_TASK PROMPT:_ Below are some entries. Return exactly the lines from the one with "Instruction: Increase 图片过渡时长 with up arrow" through the final line, leaving out any pictures.

START SOURCE DATA

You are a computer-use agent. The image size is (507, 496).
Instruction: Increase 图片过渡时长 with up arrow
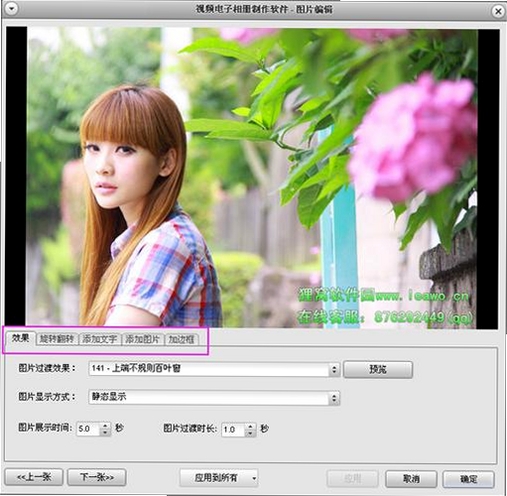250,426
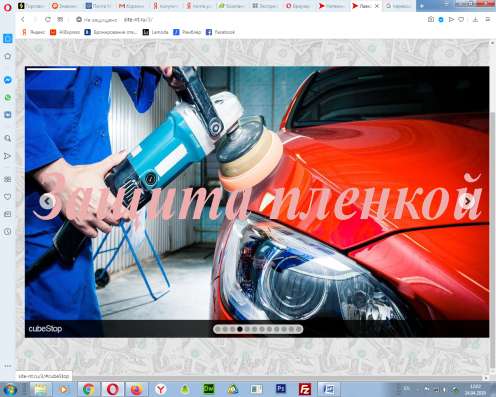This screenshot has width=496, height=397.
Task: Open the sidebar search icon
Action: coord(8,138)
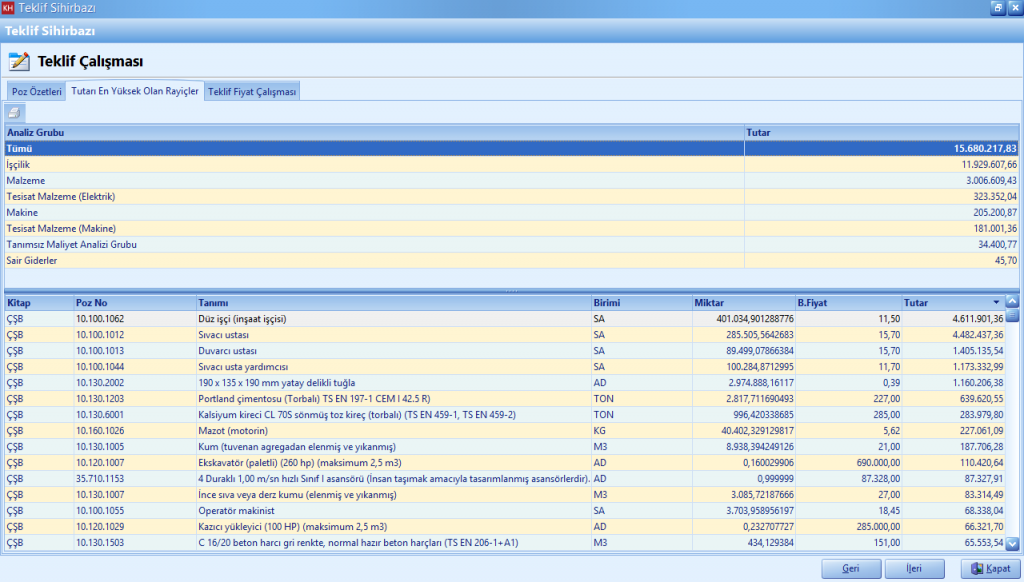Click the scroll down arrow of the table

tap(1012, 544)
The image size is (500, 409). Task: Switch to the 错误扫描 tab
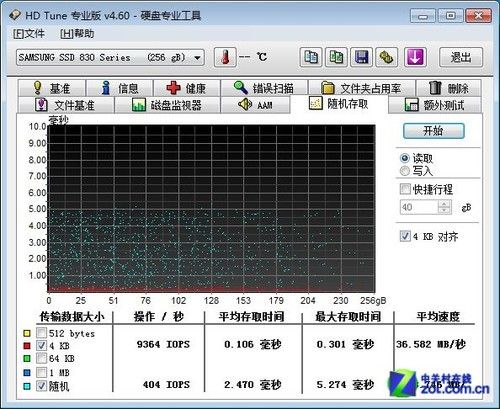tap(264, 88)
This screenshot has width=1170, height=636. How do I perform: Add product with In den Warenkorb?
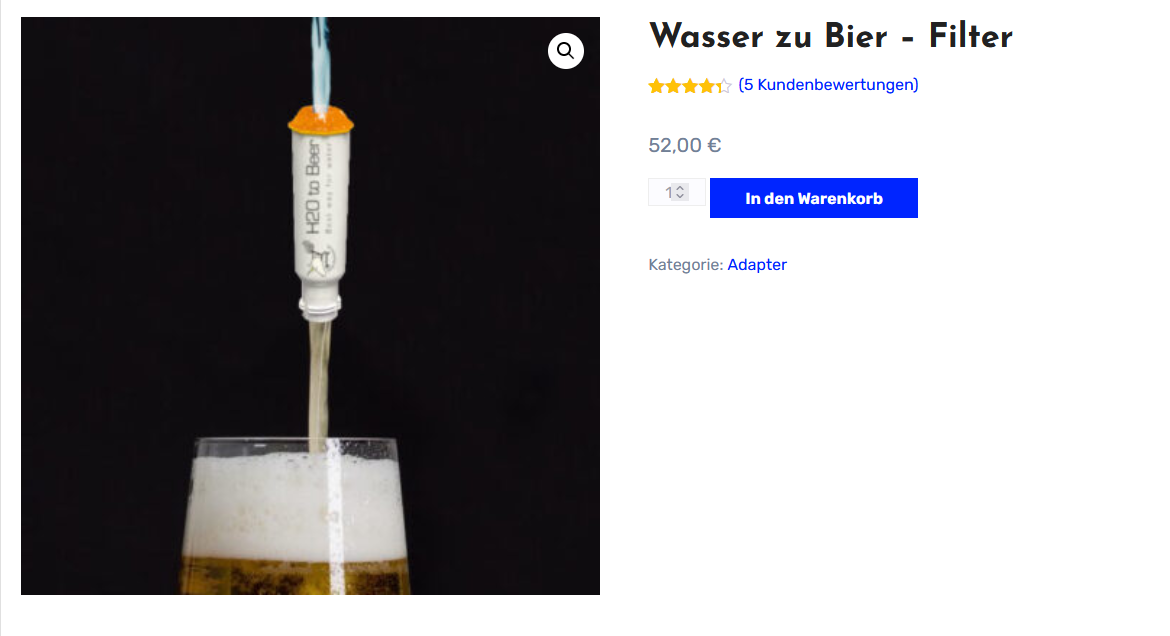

END SOURCE DATA

_RESULT:_
Instruction: Increase 图片过渡时长 with up arrow
250,426
This screenshot has width=496, height=397.
Task: Open the sidebar search icon
Action: coord(8,138)
Click the scroll down arrow of the table

tap(1012, 544)
The image size is (500, 409). Task: Switch to the 错误扫描 tab
tap(264, 88)
This screenshot has width=1170, height=636. How do I perform: Add product with In den Warenkorb?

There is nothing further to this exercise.